Advice for cat lovers:
- Cute (and deadly): If you live in a place that is often visited by wildlife (specially birds and small mammals), avoid letting your cat outdoors. Cats are hunters by nature, and not every ecosystem is adapted to have new predators in the neighborhood. Wildlife and biodiversity worldwide have been impacted by the introduction of such domestic animals. Island countries such as Australia and New Zealand are particularly vulnerable to this. Cats have been related to the extinction of over 63 species of endemic animals.
- DIY scratchers: Buy scratchers made from carboard, these are biodegradable! You can also upcycle carpet and rope scraps for making your own DIY scratchers, you can even find these materials for free in your local textile store.
- Eco-friendly litter options: Use eco-friendly litter, look for products made with the following biodegradable materials: corn-based, walnut shells, wood-based, bamboo, wheat, coconut or grass. Depending on your needs you can choose between clumping or non-clumping litter, multi-cat or with odor control. Only in the UK 2.4 million tons of cat litter goes into landfills every year.
- If it’s dusty, it’s toxic: Avoid using litter made from clay or silica, these materials have to be mined and this involves removal of trees and triggers erosion. Clay also produces dust which can have negative effects in the lungs.
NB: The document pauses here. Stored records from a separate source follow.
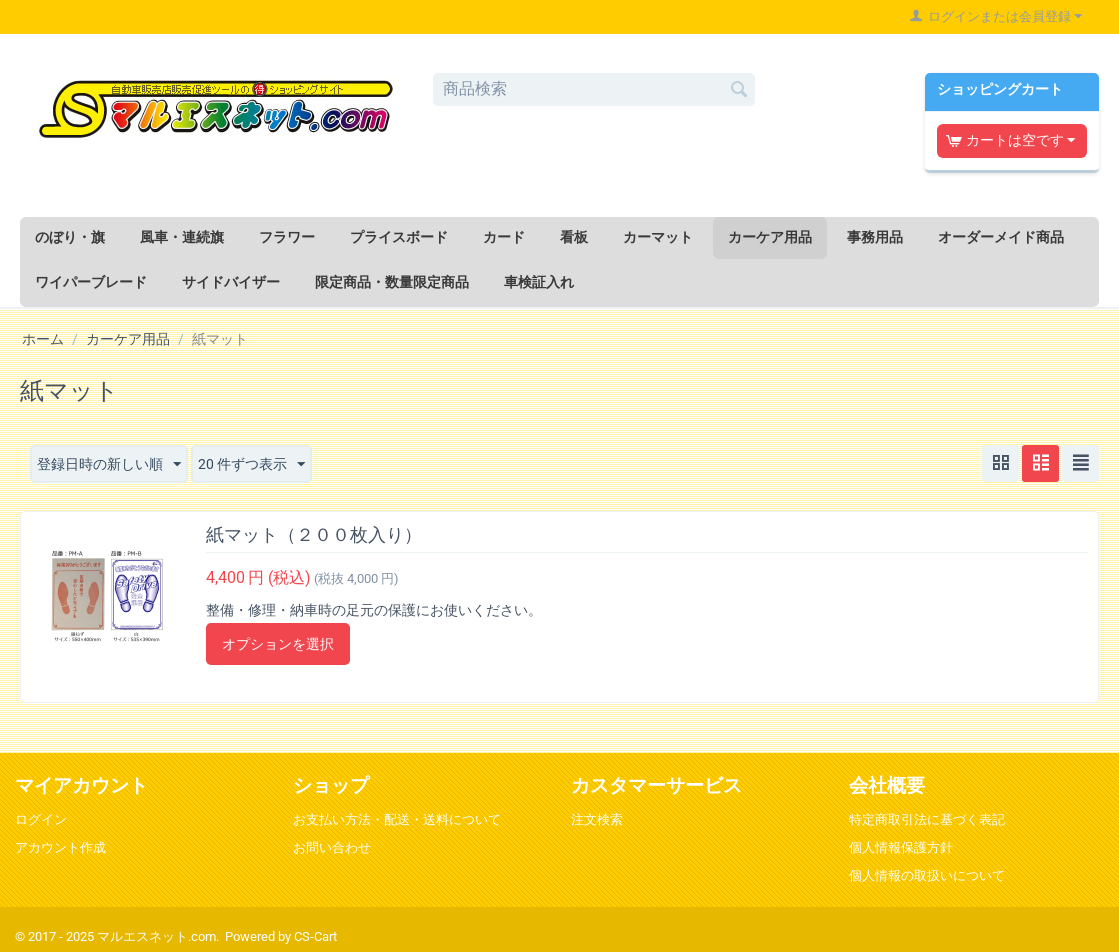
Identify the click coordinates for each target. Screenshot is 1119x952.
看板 (574, 237)
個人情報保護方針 (901, 847)
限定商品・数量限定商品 (392, 282)
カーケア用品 (770, 237)
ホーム (43, 339)
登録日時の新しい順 (109, 465)
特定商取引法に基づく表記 (927, 819)
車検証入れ (539, 282)
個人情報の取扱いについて (927, 875)
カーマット (658, 237)
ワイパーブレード (91, 282)
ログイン (41, 819)
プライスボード (399, 237)
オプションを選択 (278, 644)
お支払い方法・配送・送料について (397, 819)
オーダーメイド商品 (1001, 237)
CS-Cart (315, 936)
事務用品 (875, 237)
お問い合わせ (332, 847)
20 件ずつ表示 (251, 465)
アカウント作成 (60, 847)
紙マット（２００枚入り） (314, 534)
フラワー (287, 237)
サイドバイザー (231, 282)
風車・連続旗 (182, 237)
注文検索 (597, 819)
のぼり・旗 (70, 237)
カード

- Don’t flush cat waste: The toilet is definitely not a good place for disposing cat litter or cat waste. This can contaminate your local water treatment plants. This sort of waste should never be added to a compost bin either. The best way to dispose this is to place it in a biodegradable bag and place it in the correct waste bin according to your local regulations (be sure to ask first!).
Extra thoughts :
- Don’t buy exotic pets: Despite they can be extremely beautiful, exotic animals should be avoided altogether. By nature, this kind of animals are not adapted to human interaction and to live within an enclosed environment. Taking care of them often involves special diets, expensive equipment and maintenance. These animals can carry diseases that can become serious health risks to humans. A very important risk to consider is that exotic pets can easily become invasive species if they escape or if they are abandoned by their owners when they have problems with them. This can unchain a situation of ecological unbalance, such as the threat of Burmese Phyton snakes in Florida which are killing native wildlife in the Everglades.
- Alternative and creative pet options: even though they don’t offer the same kind of interaction and company, there are other animals that have been domesticated and are easy to take care of and are not ecologically harmful. Rabbits, goats, chickens and ducks all have plant-based diets, their waste can be used as fertilizer, some of them have additional benefits such as chickens and ducks laying eggs; goats can even help you clear land and get rid of weeds in your garden! If you decide to adopt any of these animals make sure you do all the necessary research and that you have enough space in your home to give them proper care.
Even though this might seem a bit negative, pets also have a very positive impact in societies and we need to take that into account as well. Taking your dog for a walk is a healthy activity that can keep you from using your car and in that way reduce your carbon emissions. Cats are also known to have a positive effect in mental health, lowering stress and anxiety and even improving cardiovascular health. So, if you follow all these steps, you can simultaneously enjoy your pet’s company while taking care of the planet! Let us know if you have any additional ideas of how you can combine your pet ownership with a sustainable green lifestyle!